Looking more carefully at the atlanto (C1) –axial (C2) articulation, we can see that in extension the anterior margin of the dens can be traced superiorly to the skull base (blue line). The predental space (also called atlantodental or predentate space) measures only 2mm (red line). In flexion though the predental space greatly increases to >7mm. The appearances are those of non-traumatic atlanto-axial subluxation/dislocation. In addition there is some loss of clarity of the odontoid peg (confirmed on MRI/CT) suggesting some erosion. These appearances were due to rheumatoid disease. The patient was being assessed pre-operatively.
Typically the predental space is usually <=3mm in neutral or extension radiographs, <=5mm in children. In children the ligamentous laxity of the neck in flexion allows some minor increase of this space, but not in adults. The anterior motion of the atlas on the axis/dens is typically restricted by the transverse ligament. The disruption of this ligament can occur by trauma (look for associated fractures or prevertebral soft tissue swelling) or by inflammatory conditions (typically rheumatoid disease but also less commonly psoriasis, Down’s and Morquio’s syndromes, Neurofibromatosis, Osteogenesis Imperfecta).

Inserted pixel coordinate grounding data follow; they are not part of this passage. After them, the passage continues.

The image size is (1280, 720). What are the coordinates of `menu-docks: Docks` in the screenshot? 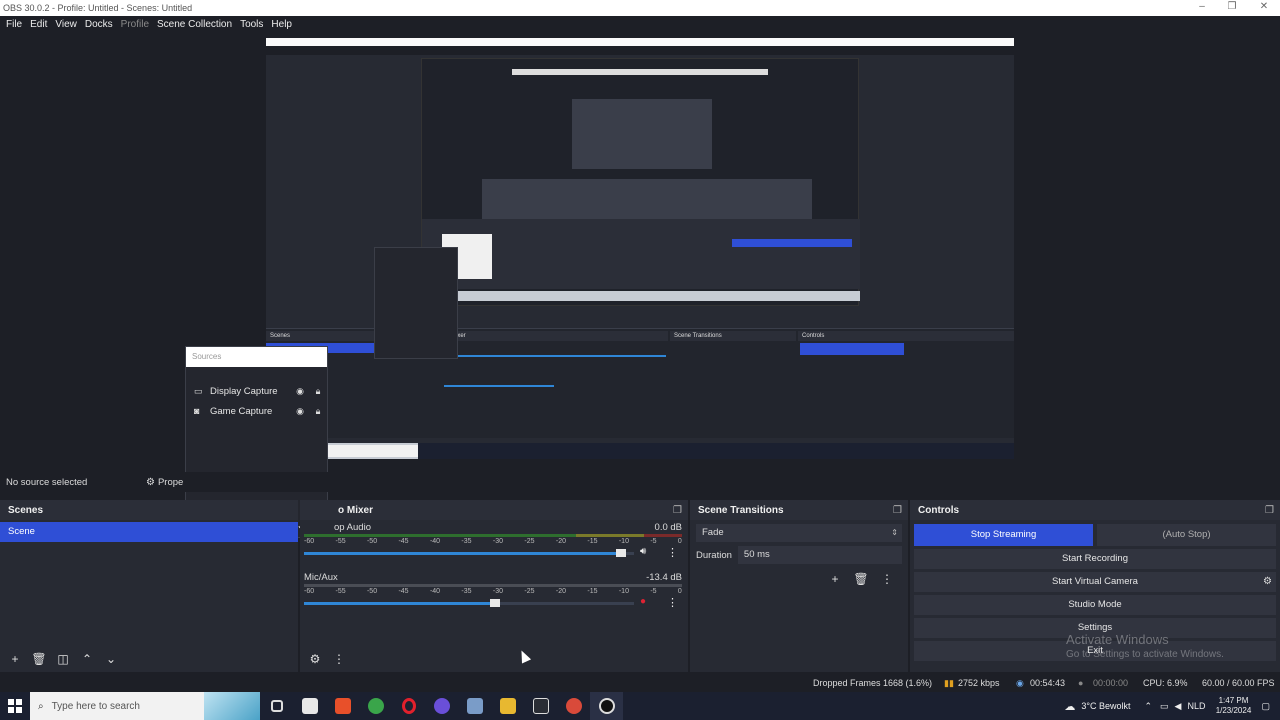 It's located at (99, 24).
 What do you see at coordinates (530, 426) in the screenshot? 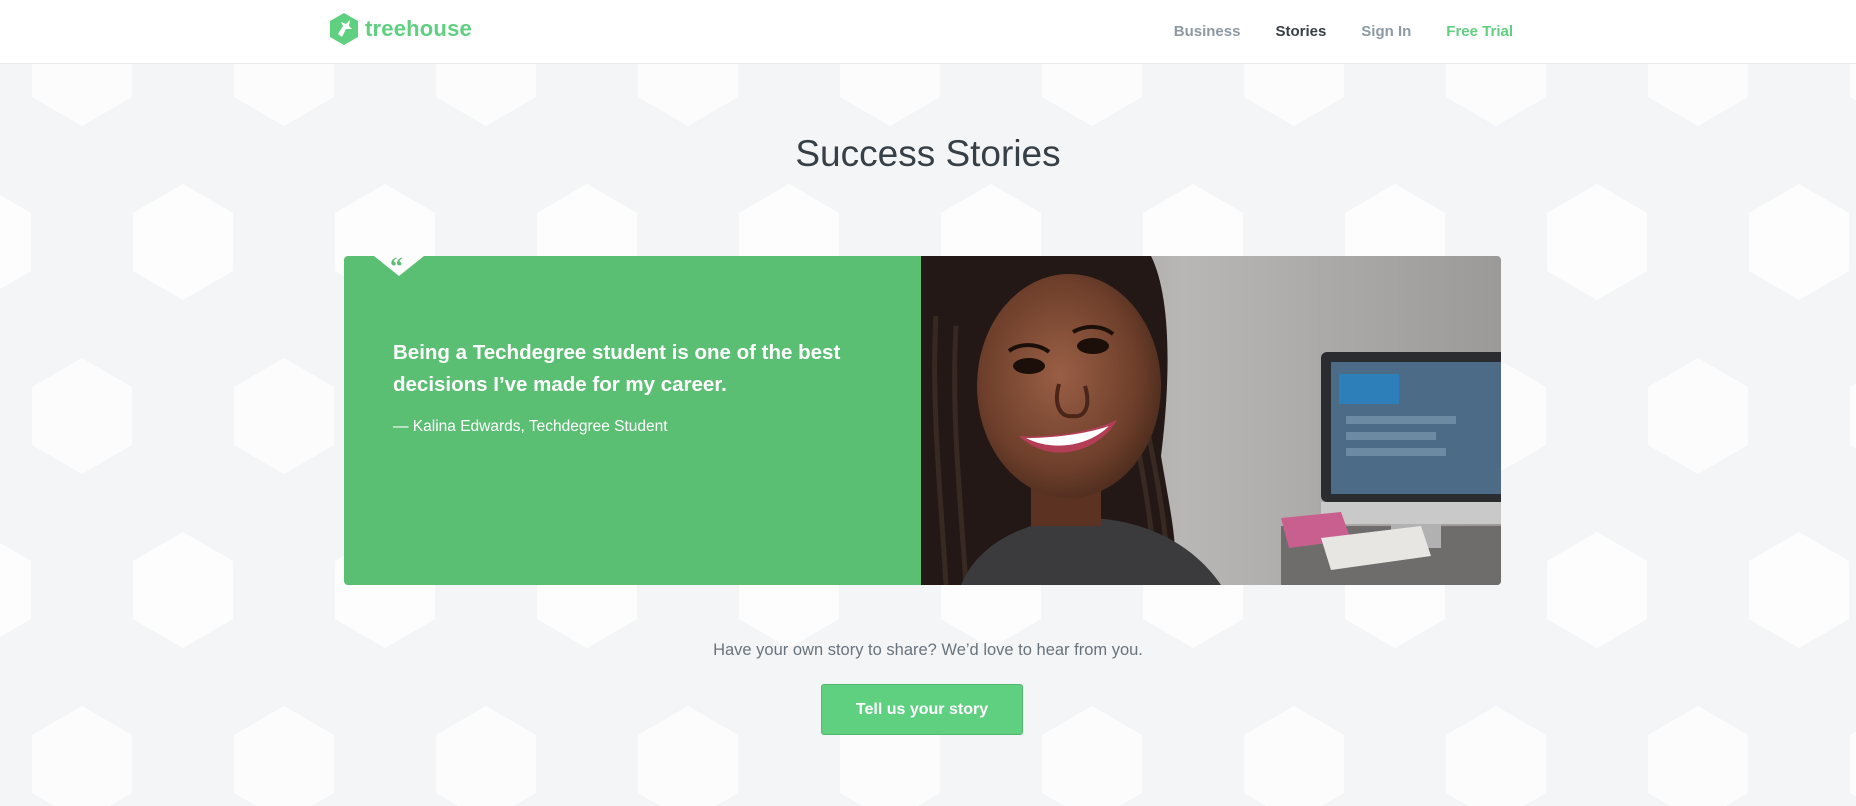
I see `testimonial-author: — Kalina Edwards, Techdegree Student` at bounding box center [530, 426].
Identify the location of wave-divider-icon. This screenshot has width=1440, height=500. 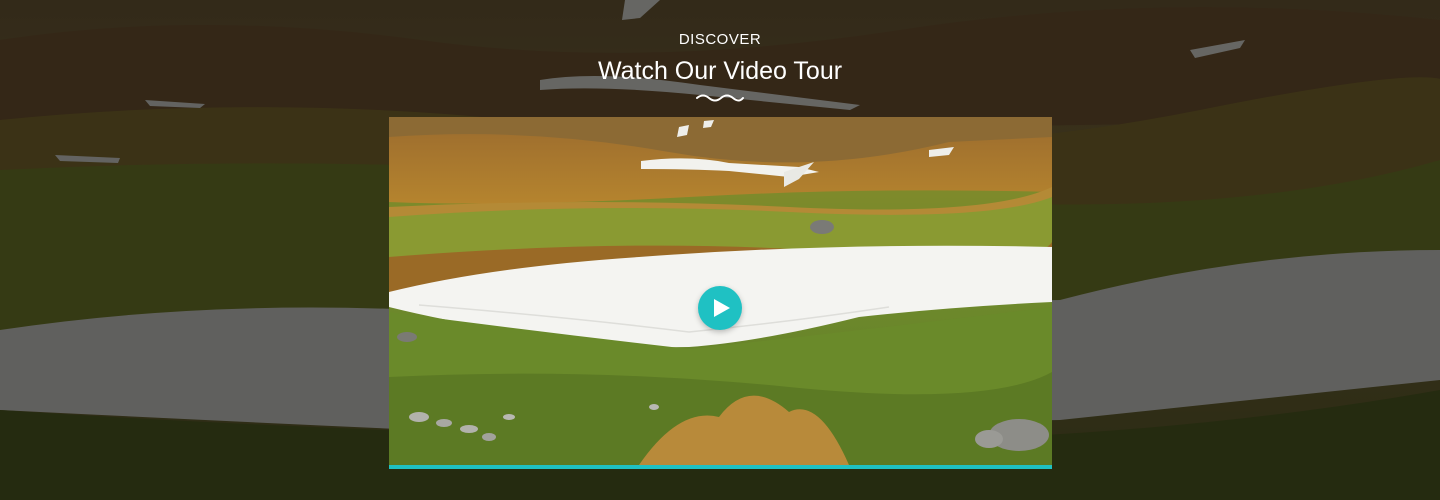
(720, 98).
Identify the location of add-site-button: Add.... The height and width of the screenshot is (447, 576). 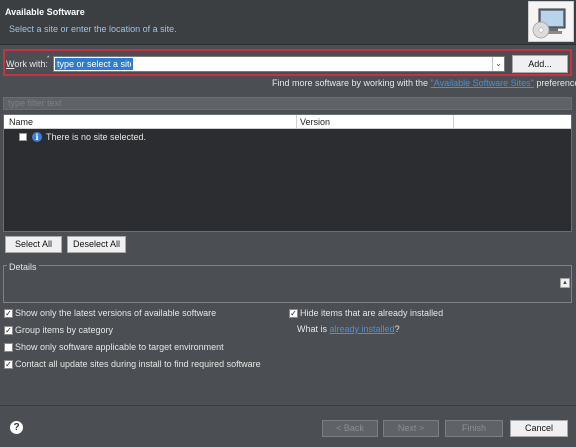
(540, 64).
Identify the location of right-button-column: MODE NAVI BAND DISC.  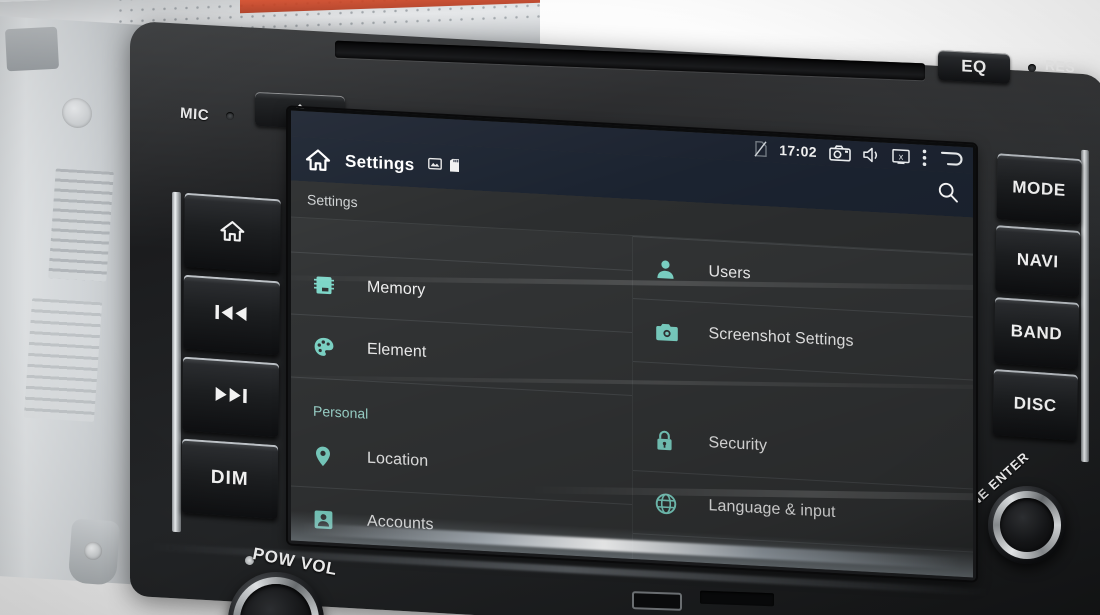
(1037, 306).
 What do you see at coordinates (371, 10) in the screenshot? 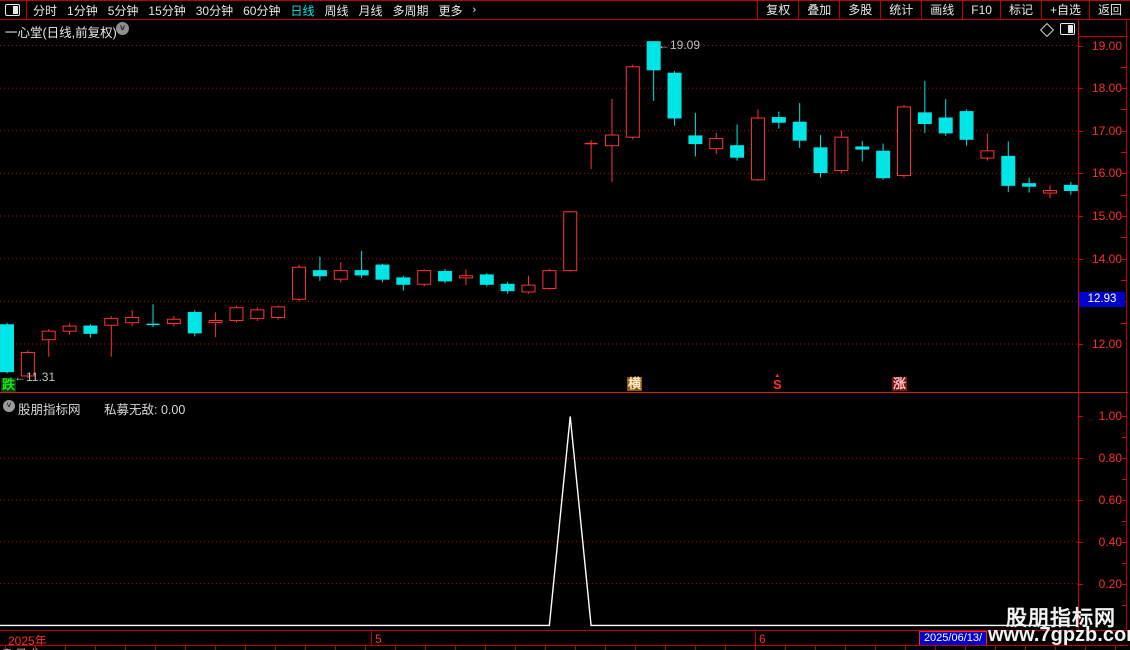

Disruption of the transverse ligament enables atlanto-axial instability. This can be asymptomatic or life-threatening (particularly in trauma). Specifically, posterior translation of the dens can compress the cord resulting in upper motor neuron compressive neurology. Such unexpected spinal compression may become first apparent during intubation and is, therefore, screened for in susceptible patients with rheumatoid arthritis. The condition is termed atlanto-axial instability/subluxation or dislocation and should be differentiated from atlanto-axial rotatory subluxation in which the primary injury is a rotation at C1-C2 that may be associated with unilateral facet dislocation, fractures and nerve root compression with flexed rotated angulated neck malalignment.